森博詞作品を読み続けこうも立て続けに密室が続くと正直ちょっとうんざりしてきた。
作者の専門であるセメント工学をうまく用いてトリックにしているようで、確かにイメージはできるのだが
現実的に考えることはできなかった。
切り裂きジャックを連想させる事件なのだが、ふたを開けてみるとほとんど関係がなかった。
相変わらずさらっと読めるのだが、ちょっと消化不良の印象をうけた。
■ストーリー
死体に残された傷は何を意味するのか!?
大学施設で女子大生が連続して殺された。現場は密室状態で死体には文字状の傷が残されていた。
捜査線上に浮かんだのはロック歌手の結城稔。
被害者と面識があった上、事件と彼の歌詞が似ていたのだ。
N大学工学部助教授・犀川創平とお嬢様学生・西之園萌絵が、
明敏な知性を駆使して事件の構造を解体する!
■感想
森作品が密室ばかりなのはこの際特に触れるべき事ではないだろうが
専門家から見ると既存の密室トリックには不自然なところがありすぎるという気持ちから
自分で書いてやろうと思ったのだろうか??それにしても密室トリックばかりだ。
前の作品から少しづつ感じていた印象なのだが、動機がどうも曖昧すぎる。
しかし、それも気にならない程物語の流れで読ませていたようなのだが、
さすがに今回はちょっと動機の面であまりに不自然すぎるという印象を受けてしまった。
今までの作品のように際だった天才などではなく、一般人ということでなおさらそれを感じてしまった。

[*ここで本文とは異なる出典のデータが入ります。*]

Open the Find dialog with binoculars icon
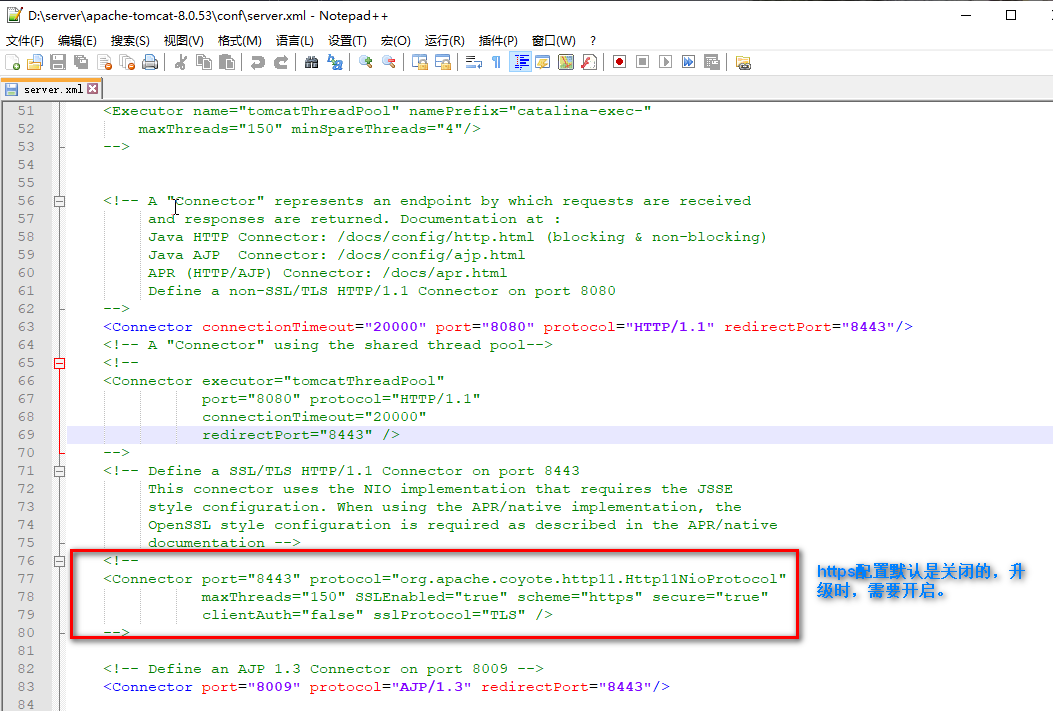 (312, 62)
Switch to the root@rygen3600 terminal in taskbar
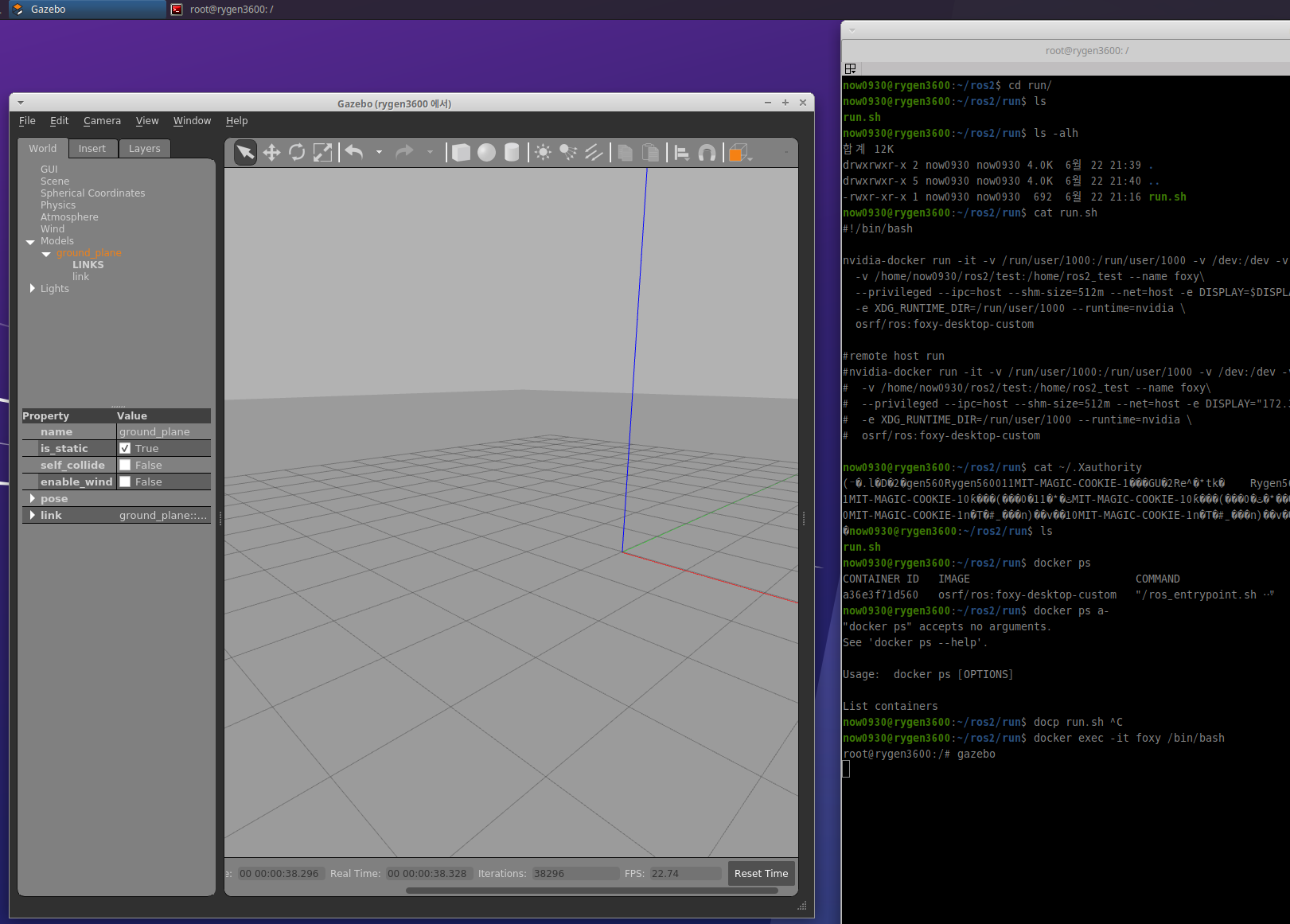Viewport: 1290px width, 924px height. [231, 10]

動機以外のところで読ませていると言われればそうかもしれないが・・・。
さらに今回は今までと違って特に理系という印象は受けなかった。
その理由は恐らく、作品中犀川が中国出張に行っており、物語を推理する役目が萌絵だけになってしまい
理詰めで推理する場面がすくなかったからだろう。
そのへんが面白さが半減した理由なのかもしれない。中国出張は物語に一切関係ないので
恐らく萌絵一人で推理させたかったのだろう。
トリックと動機以外はいつも通り犀川と萌絵の関係は面白く描かれている。
回を重ねる毎にだんだんと二人の関係に変化が現れているのもまた興味深いところだ。
このシリーズは続けて読まないと面白みがないと言われていたので、それを律儀に守りながら
順番に読んだ甲斐があるというものだ。